This weekend, the official Twitter account of the government of Ukraine tweeted out a bitcoin address and one Ethereum, too, and asked for donations to support the nation’s defense against Russia.
Subsequently, blockchain scions like Polkadot’s Gavin Wood and Tron’s Justin Sun petitioned government officials to accept their chain’s respective native tokens. Likewise, fans of other layer-1 blockchains also started urging the government to open additional wallets.
The tweet was an historic moment for cryptocurrency. A sovereign nation showed that the censorship resistance of blockchain technologies is valuable to a government in crisis. Various news organizations have confirmed that these wallets are legitimate.
Bitcoin and Ethereum
As of Tuesday afternoon, $31.7M has been donated on the two leading blockchains, according to data from Elliptic, a blockchain analytics company. The funds it is tracking have gone both to the nation of Ukraine and Come Back Alive, a Ukrainian non-governmental organization that supports the military.
According to a page set up by Coin Center Executive Director Jerry Brito, $8.8M in BTC and $7.6M in ETH have been donated to the government as of Tuesday afternoon in New York.
Only one other blockchain had been added at the time: Tron, the number two blockchain supporting Tether’s USDT stablecoin, after Ethereum.
In a tweet from Mykhailo Fedorov, a Ukrainian vice-prime minister, the country also released a Tron address for USDT donations. Tron Founder Justin Sun, who began a diplomatic career recently when he became a representative to the World Trade Organization for the nation of Grenada, quickly jumped into the discussion and asked that Ukraine accept Tron’s native token TRX in addition to USDT.
Tron and Polkadot
On Tuesday, the official Tron account tweeted that $1.2M in USDC has gone to the people of Ukraine from Tron, including $200K that Sun donated personally. A spokesperson for Tron noted that some donations in its native coin, TRX, have also been made and that Ukraine has been withdrawing those funds as well.
On Sunday, Gavin Wood, the creator of the Polkadot and Kusama blockchains, tweeted that he would donate $5M if the country posted a Polkadot address.

• Your tasks:
(a) In the article on crypto donations to Ukraine, which company supplied the data showing $31.7M donated on the two leading blockchains?
(b) Reproduce the part of the article on crypto donations to Ukraine starting at "The tweet was" and ending at "wallets are legitimate.".

• Data records:

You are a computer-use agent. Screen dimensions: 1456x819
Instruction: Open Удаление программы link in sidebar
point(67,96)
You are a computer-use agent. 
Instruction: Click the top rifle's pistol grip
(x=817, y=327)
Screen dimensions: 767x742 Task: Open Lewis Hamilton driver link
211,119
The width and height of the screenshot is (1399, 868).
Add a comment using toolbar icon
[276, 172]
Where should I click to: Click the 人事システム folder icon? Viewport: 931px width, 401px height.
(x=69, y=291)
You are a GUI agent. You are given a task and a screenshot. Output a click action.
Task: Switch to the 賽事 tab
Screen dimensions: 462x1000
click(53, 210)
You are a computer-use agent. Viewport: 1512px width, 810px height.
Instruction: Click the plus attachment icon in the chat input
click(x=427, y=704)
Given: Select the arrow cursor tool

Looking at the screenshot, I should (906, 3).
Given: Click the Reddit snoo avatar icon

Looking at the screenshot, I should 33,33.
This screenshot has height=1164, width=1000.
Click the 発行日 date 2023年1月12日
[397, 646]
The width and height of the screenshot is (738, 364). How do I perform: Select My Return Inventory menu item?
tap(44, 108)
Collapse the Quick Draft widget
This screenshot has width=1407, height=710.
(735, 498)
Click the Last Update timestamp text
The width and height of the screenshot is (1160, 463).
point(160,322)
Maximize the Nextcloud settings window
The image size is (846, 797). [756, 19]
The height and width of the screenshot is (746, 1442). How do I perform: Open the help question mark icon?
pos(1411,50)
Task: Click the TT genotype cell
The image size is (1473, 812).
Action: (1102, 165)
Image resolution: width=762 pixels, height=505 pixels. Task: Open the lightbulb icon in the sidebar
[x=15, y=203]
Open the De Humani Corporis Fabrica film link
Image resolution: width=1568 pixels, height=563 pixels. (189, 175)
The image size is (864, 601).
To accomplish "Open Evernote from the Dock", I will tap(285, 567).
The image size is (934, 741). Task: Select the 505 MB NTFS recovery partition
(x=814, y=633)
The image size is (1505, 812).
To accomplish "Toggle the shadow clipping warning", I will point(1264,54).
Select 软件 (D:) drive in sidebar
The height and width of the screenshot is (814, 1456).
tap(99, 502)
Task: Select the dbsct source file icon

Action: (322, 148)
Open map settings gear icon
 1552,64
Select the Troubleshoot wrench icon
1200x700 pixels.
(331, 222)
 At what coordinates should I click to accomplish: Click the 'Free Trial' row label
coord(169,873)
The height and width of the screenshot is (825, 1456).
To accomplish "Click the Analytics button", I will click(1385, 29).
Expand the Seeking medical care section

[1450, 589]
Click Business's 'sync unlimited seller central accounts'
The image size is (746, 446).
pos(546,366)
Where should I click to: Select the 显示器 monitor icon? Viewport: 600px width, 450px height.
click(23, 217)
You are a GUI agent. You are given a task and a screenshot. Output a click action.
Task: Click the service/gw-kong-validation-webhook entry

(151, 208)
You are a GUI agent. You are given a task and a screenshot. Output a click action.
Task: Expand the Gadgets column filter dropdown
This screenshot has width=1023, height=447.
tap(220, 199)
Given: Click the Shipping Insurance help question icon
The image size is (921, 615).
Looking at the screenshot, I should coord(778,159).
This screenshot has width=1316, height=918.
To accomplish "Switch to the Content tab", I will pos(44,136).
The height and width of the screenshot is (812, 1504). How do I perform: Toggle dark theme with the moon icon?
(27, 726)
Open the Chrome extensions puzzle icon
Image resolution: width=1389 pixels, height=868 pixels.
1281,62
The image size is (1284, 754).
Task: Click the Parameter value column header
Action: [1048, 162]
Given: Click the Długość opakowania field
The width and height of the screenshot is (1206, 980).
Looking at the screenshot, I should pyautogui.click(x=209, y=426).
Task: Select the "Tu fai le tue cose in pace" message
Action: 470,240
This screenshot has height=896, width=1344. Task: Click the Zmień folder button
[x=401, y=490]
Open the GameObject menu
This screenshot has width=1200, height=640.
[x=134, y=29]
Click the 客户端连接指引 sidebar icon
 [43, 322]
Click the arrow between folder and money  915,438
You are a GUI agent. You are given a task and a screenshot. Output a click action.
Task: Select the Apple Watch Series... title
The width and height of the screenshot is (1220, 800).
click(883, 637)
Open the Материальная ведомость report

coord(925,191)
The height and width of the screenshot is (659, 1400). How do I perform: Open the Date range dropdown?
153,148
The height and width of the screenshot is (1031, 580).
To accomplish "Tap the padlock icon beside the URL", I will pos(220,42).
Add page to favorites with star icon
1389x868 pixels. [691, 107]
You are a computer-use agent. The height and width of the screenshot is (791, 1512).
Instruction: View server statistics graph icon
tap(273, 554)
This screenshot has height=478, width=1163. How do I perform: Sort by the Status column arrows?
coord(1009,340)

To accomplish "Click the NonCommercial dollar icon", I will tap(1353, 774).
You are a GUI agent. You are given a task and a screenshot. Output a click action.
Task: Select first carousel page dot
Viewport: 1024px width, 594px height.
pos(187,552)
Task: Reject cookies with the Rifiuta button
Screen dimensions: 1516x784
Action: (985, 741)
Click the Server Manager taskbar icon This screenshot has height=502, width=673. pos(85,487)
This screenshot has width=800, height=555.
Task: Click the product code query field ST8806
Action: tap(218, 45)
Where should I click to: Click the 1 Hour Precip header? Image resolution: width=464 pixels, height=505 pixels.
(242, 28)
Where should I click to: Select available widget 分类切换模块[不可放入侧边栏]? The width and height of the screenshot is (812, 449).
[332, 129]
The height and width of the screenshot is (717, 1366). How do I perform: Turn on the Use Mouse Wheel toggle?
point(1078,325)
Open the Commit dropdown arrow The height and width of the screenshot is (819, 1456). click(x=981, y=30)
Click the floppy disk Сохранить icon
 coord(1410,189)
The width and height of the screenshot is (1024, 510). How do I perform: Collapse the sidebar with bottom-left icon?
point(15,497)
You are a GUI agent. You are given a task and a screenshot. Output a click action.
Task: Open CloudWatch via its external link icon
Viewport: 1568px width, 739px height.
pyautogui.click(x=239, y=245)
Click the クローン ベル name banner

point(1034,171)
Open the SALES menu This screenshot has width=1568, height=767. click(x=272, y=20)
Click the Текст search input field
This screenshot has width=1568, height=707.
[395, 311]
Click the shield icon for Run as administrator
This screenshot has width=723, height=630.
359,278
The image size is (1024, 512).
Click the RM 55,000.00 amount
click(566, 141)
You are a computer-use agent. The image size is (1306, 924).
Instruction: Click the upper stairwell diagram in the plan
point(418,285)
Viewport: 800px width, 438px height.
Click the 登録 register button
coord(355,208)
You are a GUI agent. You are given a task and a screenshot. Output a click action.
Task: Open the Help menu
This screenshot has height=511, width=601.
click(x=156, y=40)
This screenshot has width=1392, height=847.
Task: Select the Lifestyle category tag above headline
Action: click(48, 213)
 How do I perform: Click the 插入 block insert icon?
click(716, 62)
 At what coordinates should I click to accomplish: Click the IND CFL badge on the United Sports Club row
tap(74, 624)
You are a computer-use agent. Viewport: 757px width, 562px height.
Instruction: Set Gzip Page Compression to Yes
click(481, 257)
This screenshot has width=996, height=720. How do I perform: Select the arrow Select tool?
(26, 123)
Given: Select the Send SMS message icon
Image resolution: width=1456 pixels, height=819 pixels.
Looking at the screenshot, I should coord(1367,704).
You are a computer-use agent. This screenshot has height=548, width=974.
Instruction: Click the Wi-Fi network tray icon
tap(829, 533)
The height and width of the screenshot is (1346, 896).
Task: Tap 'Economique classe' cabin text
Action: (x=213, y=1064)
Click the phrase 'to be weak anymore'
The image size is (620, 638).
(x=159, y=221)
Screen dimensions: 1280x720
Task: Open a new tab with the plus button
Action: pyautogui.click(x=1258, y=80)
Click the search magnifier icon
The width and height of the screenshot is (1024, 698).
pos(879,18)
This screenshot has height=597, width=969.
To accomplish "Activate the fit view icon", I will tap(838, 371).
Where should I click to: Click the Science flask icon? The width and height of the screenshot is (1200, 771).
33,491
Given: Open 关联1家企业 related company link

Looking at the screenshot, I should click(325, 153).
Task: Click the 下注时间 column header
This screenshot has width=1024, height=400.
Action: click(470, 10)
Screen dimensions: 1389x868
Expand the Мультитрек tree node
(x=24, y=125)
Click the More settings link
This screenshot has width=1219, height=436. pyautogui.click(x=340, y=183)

• Outputs for the tasks:
(a) Elliptic, a blockchain analytics company.

(b)
The tweet was an historic moment for cryptocurrency. A sovereign nation showed that the censorship resistance of blockchain technologies is valuable to a government in crisis. Various news organizations have confirmed that these wallets are legitimate.